_Что сделать_.
(1) Выведите дословно отрывок из воспоминаний о Шварце, начиная со слов «Читаем Мы знали» и заканчивая словами «с приоткрытым ртом.».
(2) Ответьте коротко на вопросы по воспоминаниям о Шварце.
(а) Какое чувство, по словам Шварца, есть у автора слабо написанной книжки?
(б) Что Шварц чаще всех писал для серии книжек-картинок для малышей?
(в) Какая фамилия была у корректора, у которого всегда водились папиросы?

_Текст для чтения_.
--------
Читаем Мы знали Евгения Шварца полностью

Шварц сказал мне откровенно:

— Книжка написана слабо. Вот смотрите, сколько у вас случайных и банальных слов, вроде «голубых глаз под стрелками ресниц», — он показал мне ряд мест. — А писателем вы все же будете. У вас есть чувство композиции.

Я замерла с приоткрытым ртом.

— Два раза перечитал — с придиркой. У вас нет ничего лишнего, — пояснил Евгений Львович, — ни одного ненужного описания, ни одной никчемной сцены. Это у начинающих редко встречается.

Придя домой, я почти до утра перечитывала свою повесть, выискивая всякие «глаза под стрелками» и подчеркивая все, что и мне уже казалось плохим.

Должно быть, и в журналах, и отдельными книжками Евгений Шварц публиковал тогда немного, но его выдумки, прекрасный вкус и творческое соучастие были почти в каждом номере обоих журналов и в очень многих книгах, особенно для младшего возраста.

Мы издавали серию книжек — картинок для малышей, подписи к картинкам чаще всех писал Евгений Шварц. По своей беспечности, он обычно был в состоянии полного безденежья. Подписи под картинками оплачивались или аккордно, без последующей оплаты за переиздание и сравнительно небольшой суммой, или же по договору в три срока с последующей оплатой переизданий — в этом случае гонорар был гораздо больше. Каждый раз я пыталась склонить Евгения Львовича к подписанию договора, но он шутливо отмахивался: «Зачем мне журавль в небе, деньги на бочку!»

Ругая его, я выписывала аккордную оплату, и он, насвистывая, бежал в кассу. А подписи делал всегда с полным напряжением творческих сил, остроумно и талантливо.

Талантлив он был во всем, в любой мелочи, даже когда ему нужно было «стрельнуть» папиросу. Они всегда водились у сурового корректора со странной фамилией Фените;

Шварц подходил к нему с застенчивым видом и говорил таинственным голосом:

Товарищ Фените,

Пожалуйста извините

За нескромный вопрос:

Нет ли у вас папирос?

Фените сердился, но папиросу давал.
--------
_Фрагмент данных_.
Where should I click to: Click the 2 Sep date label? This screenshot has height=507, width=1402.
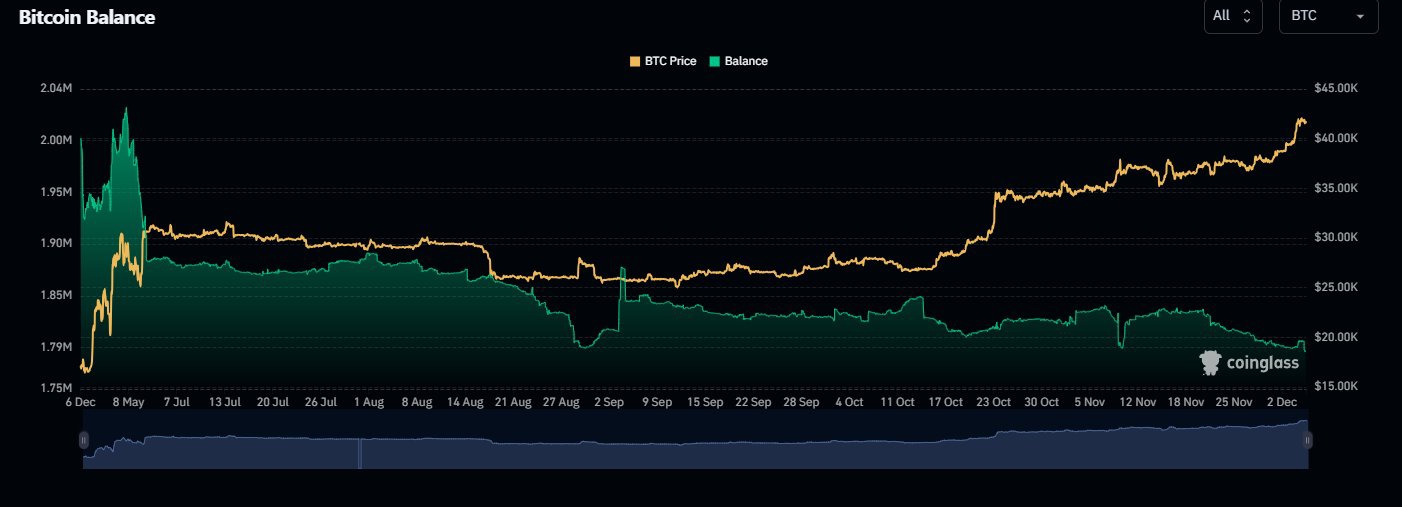[609, 402]
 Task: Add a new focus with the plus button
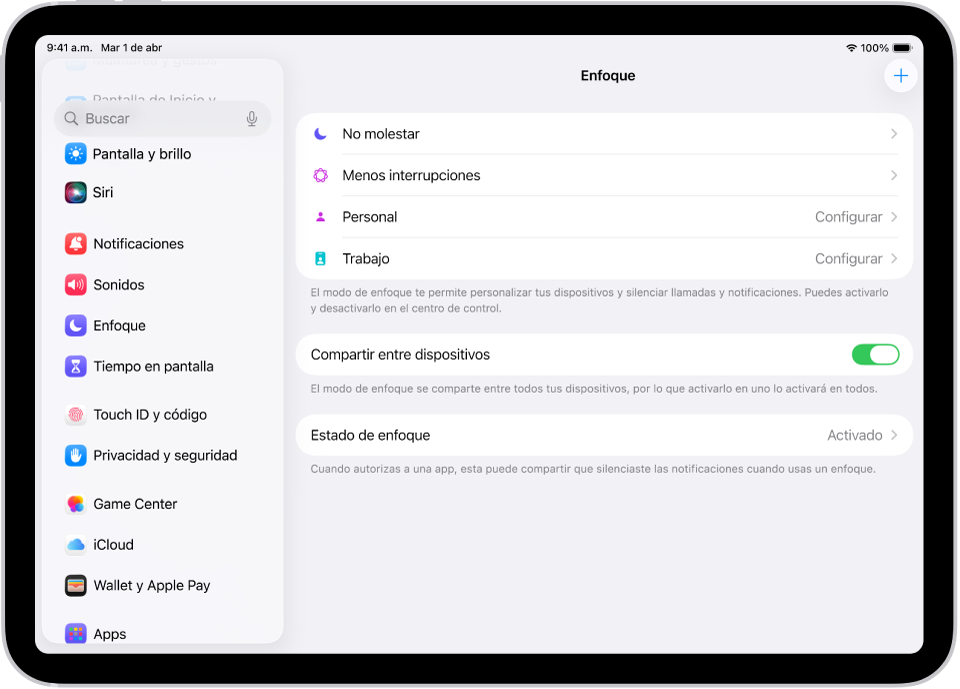tap(900, 75)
--------
_Ответы к заданиям_.
(1)
Читаем Мы знали Евгения Шварца полностью

Шварц сказал мне откровенно:

— Книжка написана слабо. Вот смотрите, сколько у вас случайных и банальных слов, вроде «голубых глаз под стрелками ресниц», — он показал мне ряд мест. — А писателем вы все же будете. У вас есть чувство композиции.

Я замерла с приоткрытым ртом.

(2)
(а) Чувство композиции.
(б) Подписи к картинкам.
(в) Фените.